I see you talking a lot about what CPMs are qualified to do with no evidence that what you are saying has any basis in actual experience or fact. CPMs are required by NARM to maintain the exact same certification for NRP as providers in the hospital, the instructors trained and approved by the same organization. In fact, the NRP classes I have taken were specifically for OOH birth and lasted several hours longer than a hospital-based NRP class because it covered additional material. "This level" of NRP, as you stated...what does that mean? We have no idea what level of NRP was done for this baby - 90% of NRP efforts are stimulation only (per AAP), which could certainly be done by one mw. PPV or chest compressions should be done by two people, with one to administer the PPV and one to check heart rate, but that is only 1% of all births and unlikely to have happened in this scenario since she saw no equipment being used.

Anyways, OP, it's impossible to tell what type of thing was done for your baby at birth from what you have described. Likely it was just stimulation and possibly suctioning (although that is not part of NRP unless more advanced measures are going to be used, but is still very commonly done). The next level would have been positive pressure ventilation, which would have involved a bag and mask over the baby's face and inflating the lungs. If you saw no equipment being used, it's likely that the resuscitation was only stimulation and possibly suctioning. Many babies who appear to need help recover very quickly but I'm sure it was difficult for you to see what was being done with the baby on the other side of the room.
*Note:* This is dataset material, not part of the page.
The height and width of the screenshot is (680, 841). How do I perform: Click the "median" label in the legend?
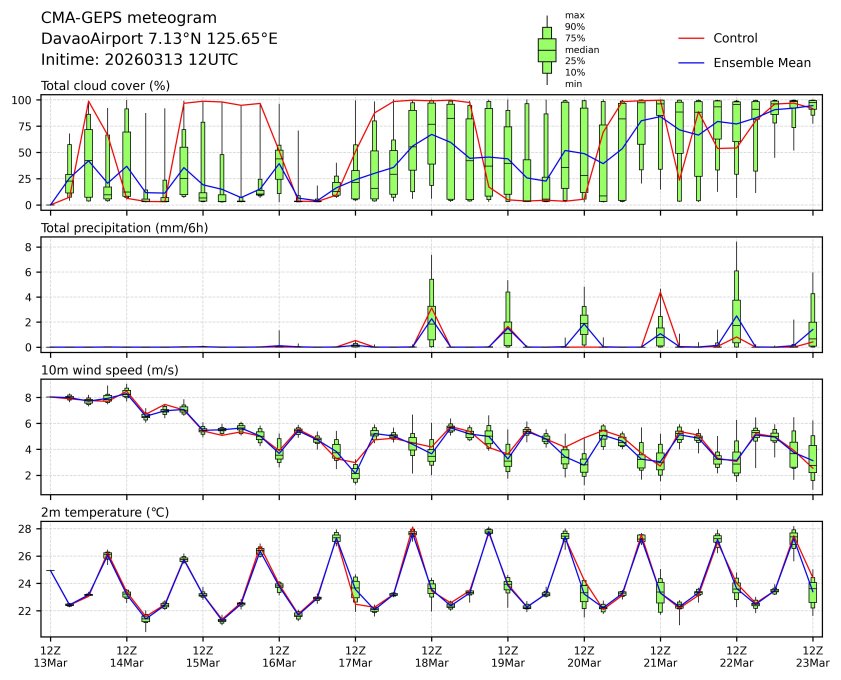pos(582,49)
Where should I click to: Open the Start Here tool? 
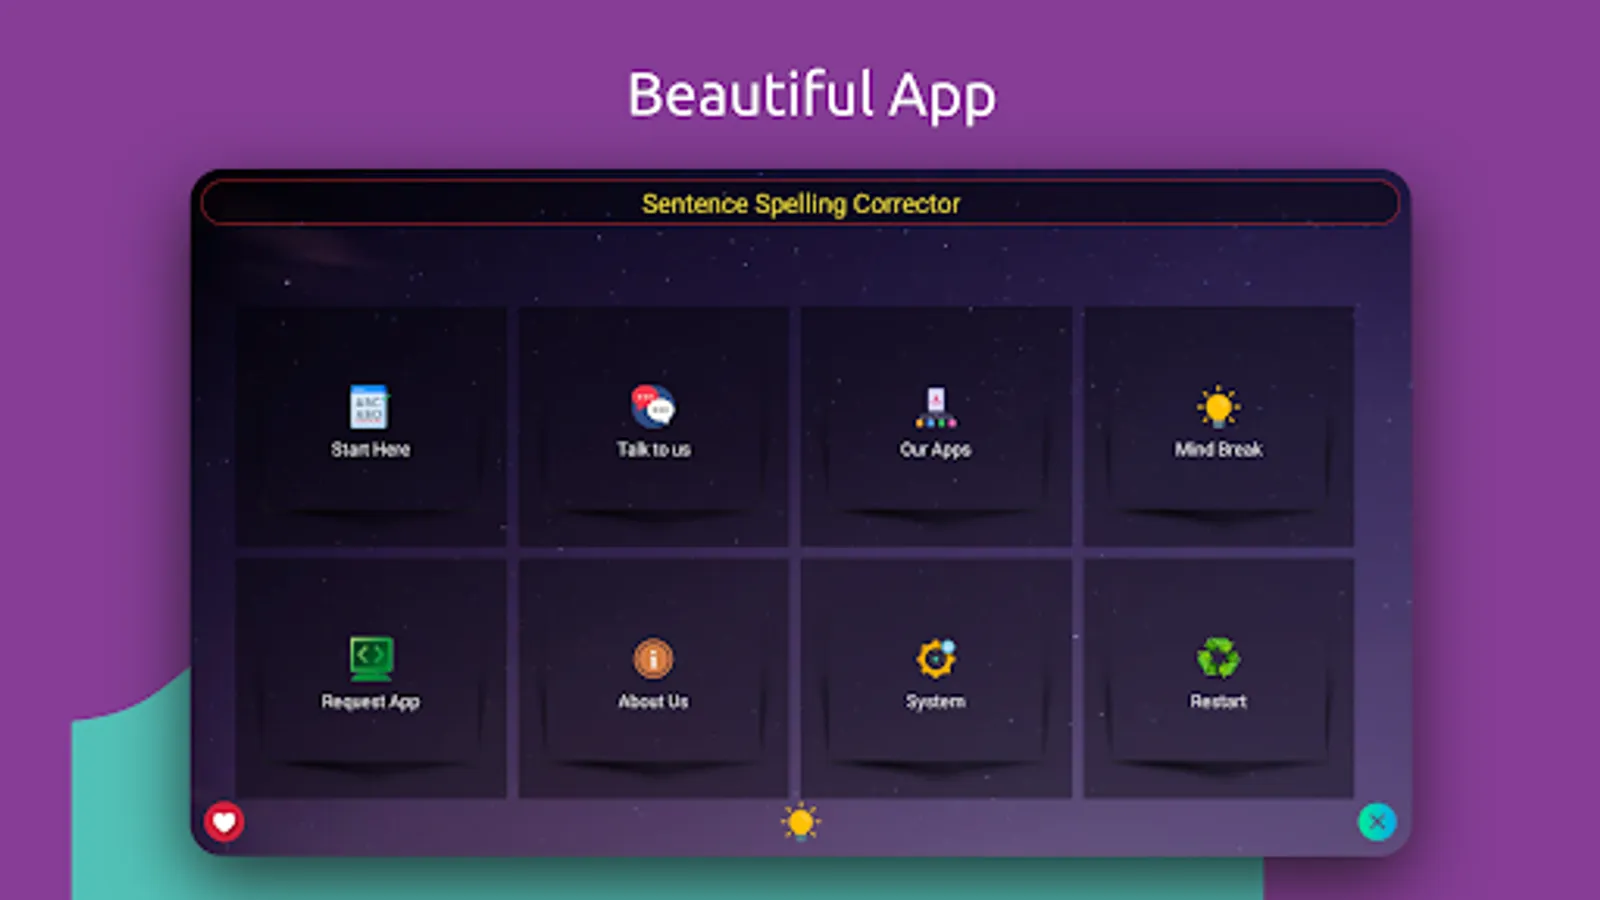tap(370, 405)
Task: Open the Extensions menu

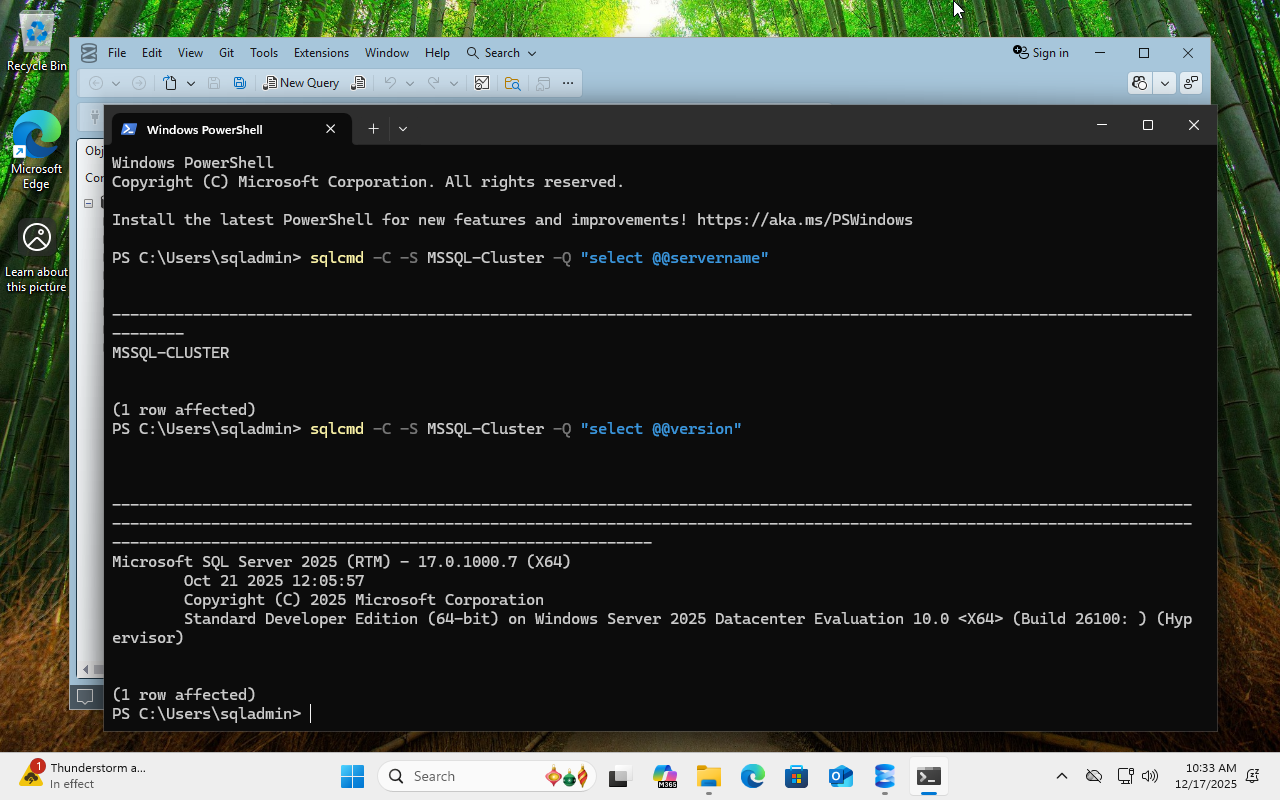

It's a very scary situation to be in as a mother, which is why, when we do resuscitate at home, we leave the baby connected to the cord to continue to receive whatever oxygenated blood might still be going to the baby from the placenta and for the mother to be able to see what is going on with her baby while we do whatever needs to be done on or right next to the mother. If you want to know for sure what happened, you can request a copy of the medical records, which will have everything documented.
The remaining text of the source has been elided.